That's not to say the stories then were necessarily any BETTER than the ones in other eras (since every era has its ups and downs, with the ratio heavily tipped towards the mediocre and the crap), but I absolutely adore the sensibilities of Bronze Age Batman. Moody without being excessively dark, gritty without being grimy, simultaneously more realistic and more ambitiously fantastic, grounded in character without too much soap opera, Bronze Age Batman was the raw, uneven template for Batman storytelling that would be polished, surpassed, and perfected by Batman: The Animated Series.

Is it fair to say that we pretty much owe it all to Denny O'Neil and Neal Adams? If nothing else, that legendary writer/artist team popularized the dramatic shift away from Adam West Silver Age into a new era for the Dark Knight.

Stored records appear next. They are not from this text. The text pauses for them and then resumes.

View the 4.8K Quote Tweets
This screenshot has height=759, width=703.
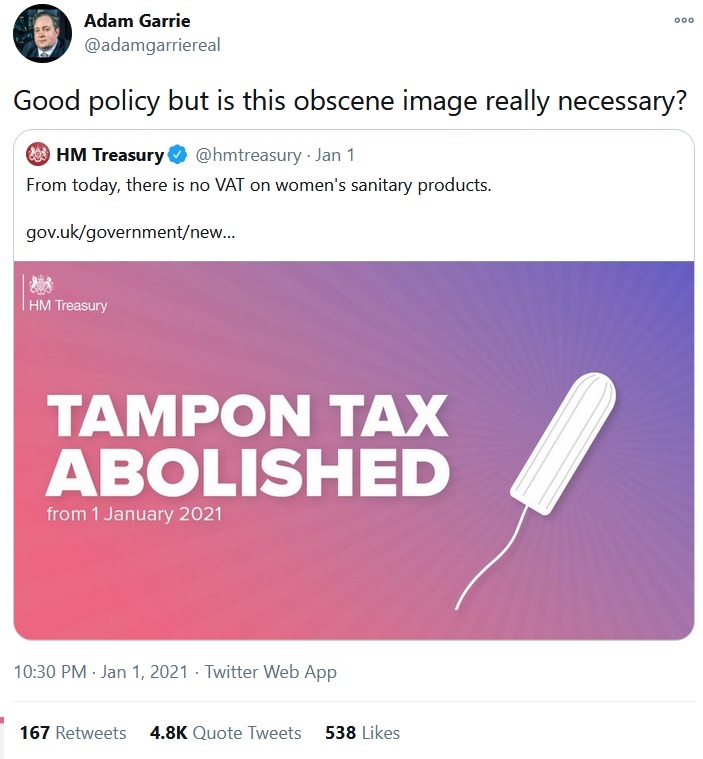pyautogui.click(x=226, y=732)
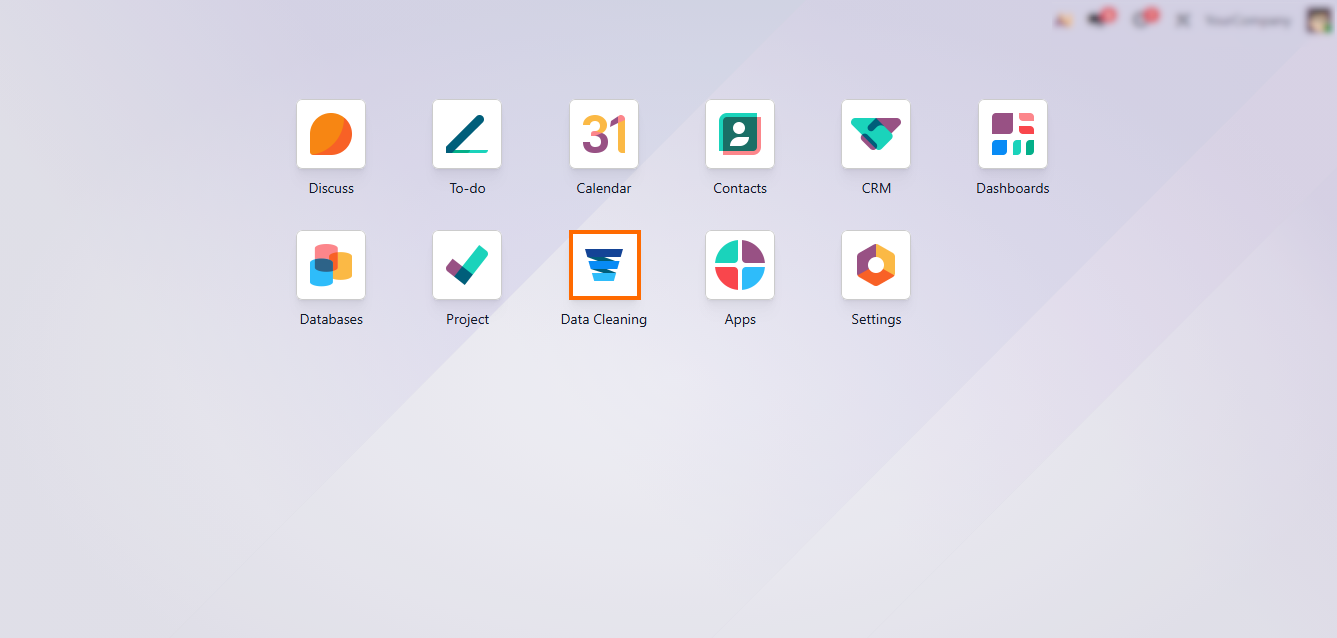The width and height of the screenshot is (1337, 638).
Task: Open the Contacts app
Action: click(x=740, y=134)
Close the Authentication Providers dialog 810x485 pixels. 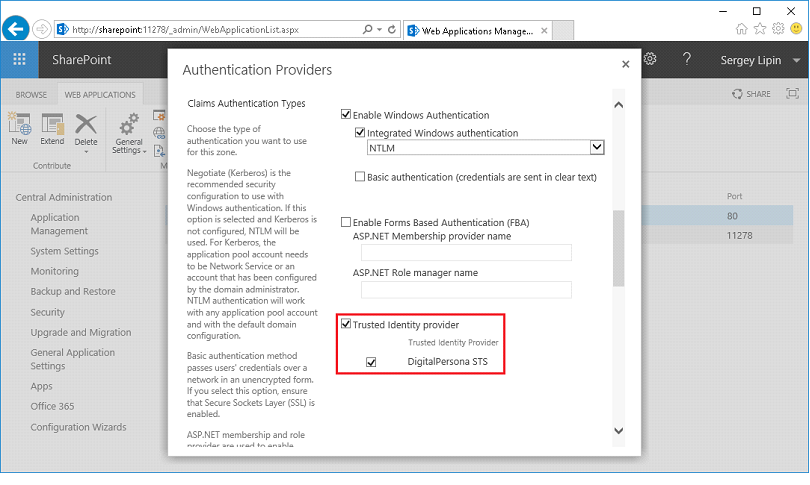point(626,64)
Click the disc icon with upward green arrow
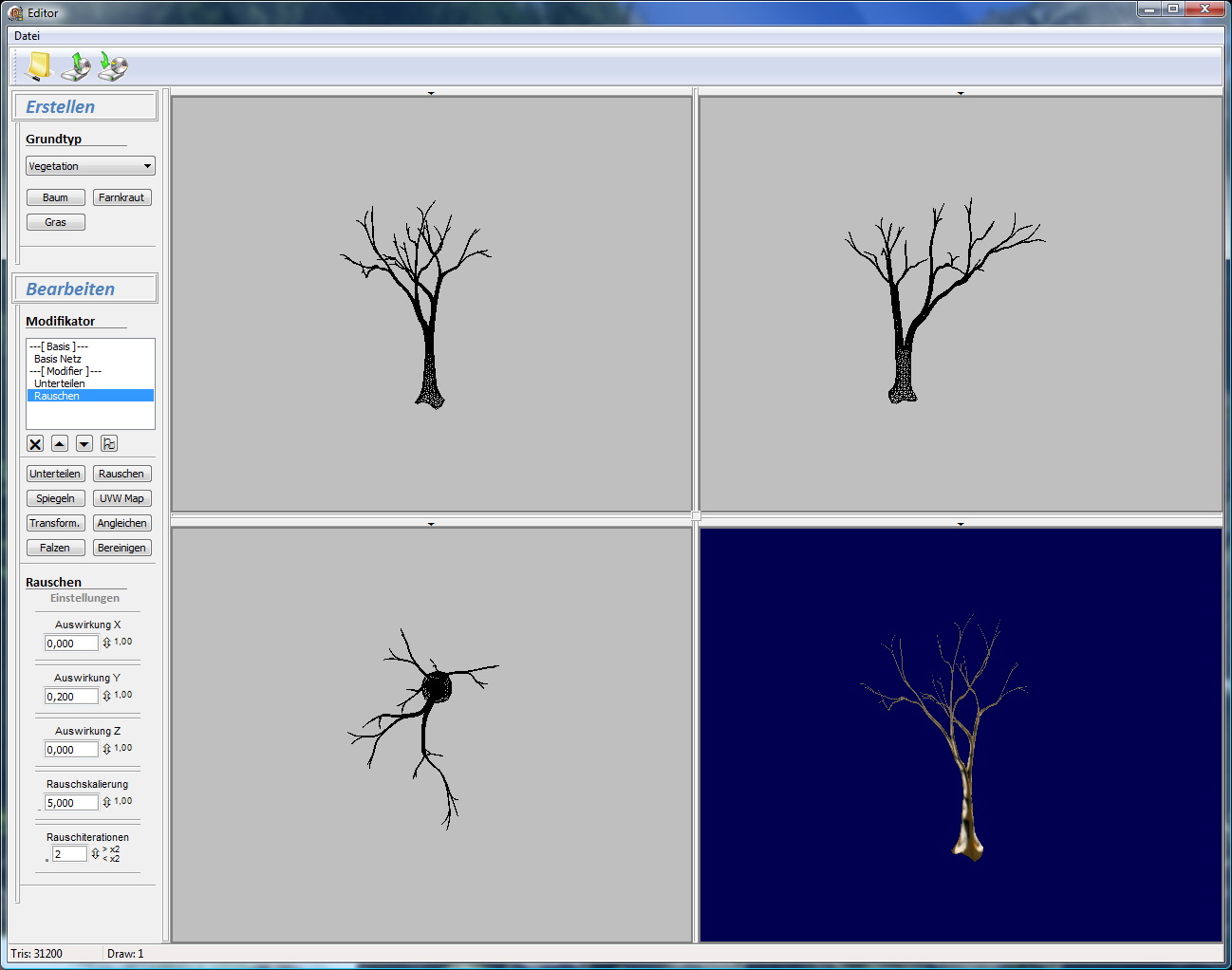1232x970 pixels. click(75, 66)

Again, that's not to say that their stories were always good--sacrilege as it may be to admit such a thought--but while I personally prefer the art of Jim Aparo to Adams, and while I think Bronze Age Batman reached its epitome with the Strange Apparitions run by Steve Englehart and Marshall Rogers, O'Neil and Adams delivered a few genuine, timeless classics.

One of their most famous stories appeared two months after the introduction of the Ra's al Ghul and two years before the brilliant The Joker's Five-Way Revenge (which redefined the Joker, although not enough to surpass Ra's as the decade's Greatest Batman Villain ZOMG, apparently). In August 1971, O'Neil and editor Julius Schwartz decided to bring back Two-Face after seventeen years since his last appearance:



But while this was one of the most important Two-Face stories ever published, not to mention supposedly one of The Greatest Batman Stories of All Time (see links at the bottom), it's ultimately a very standard Batman detective story. There's a crime, there's a fight, there's a villain, there's another fight, there's detective work, there's Batman out-thinking the villain, and there's Batman winning. Yadda yadda, yay. But what it DID have was atmosphere and mood out the metaphorical wazoo:




Come lurk with us for a while, won't you? )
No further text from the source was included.